Who should book these two private days from Taormina?

This tour is a strong fit if you want:
- Stress-free logistics: pickup, driving, timing, and guided context handled.
- A balance of big sights (Etna, Syracuse) and place-based storytelling (Savoca’s St. Lucy church and movie reference).
- Comfort-driven travel: Premium Mercedes transport and an English-speaking guide-driver.
It may be less ideal if you:
- Want the cheapest possible way to see Sicily.
- Are fine with self-guiding and driving yourself between sites.
- Have limited mobility for walking on Etna.
Physical fitness is described as moderate for travelers. That’s a helpful benchmark: you don’t need to be an athlete, but you should be comfortable walking and moving on uneven terrain.
Should you book this Taormina two-day private east-coast tour?
I’d book it if you care about two things: a guided explanation you can actually use, and a day that stays organized from pickup to return. Etna plus Syracuse in a private format is a lot to manage on your own, and this tour handles the stress for you.

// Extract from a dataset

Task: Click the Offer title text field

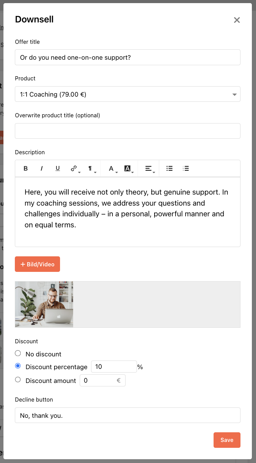Action: [128, 57]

The decision hinge for me is price versus your travel style. If $1,041+ per person feels steep but you’d rather pay for convenience than spend energy on driving and planning, this fits. If you’re mostly price-sensitive and okay doing independent transport, you might prefer a cheaper DIY plan.
My practical advice: make sure you’re comfortable with moderate walking, dress for changing weather, and come with a mindset of structured sightseeing plus a lunch break—not endless free time.
If that sounds like your ideal Sicily rhythm, this two-day private east-coast plan is an easy yes.
FAQ
What time does the tour start?
The start time is listed as 9:00 am.
Is this a private tour?
Yes. It’s described as a private tour/activity, meaning only your group participates.
What’s included in the price?
Included are transportation by Premium Mercedes, an exclusive English-speaking driver guide, and pick up/drop off at your hotel. A mobile ticket is also mentioned.
Are entrance fees included?
Entrance fees are listed as not included. The itinerary includes notes about admission ticket free at certain stops, but entrance fees aren’t explicitly marked as included overall.
What happens if Etna weather isn’t good?
If weather for Etna isn’t good, the program includes an alternative: Catania & Cyclops Coast.
What fitness level do I need?
The tour notes that you should have moderate physical fitness for the activities, including walking time on Etna.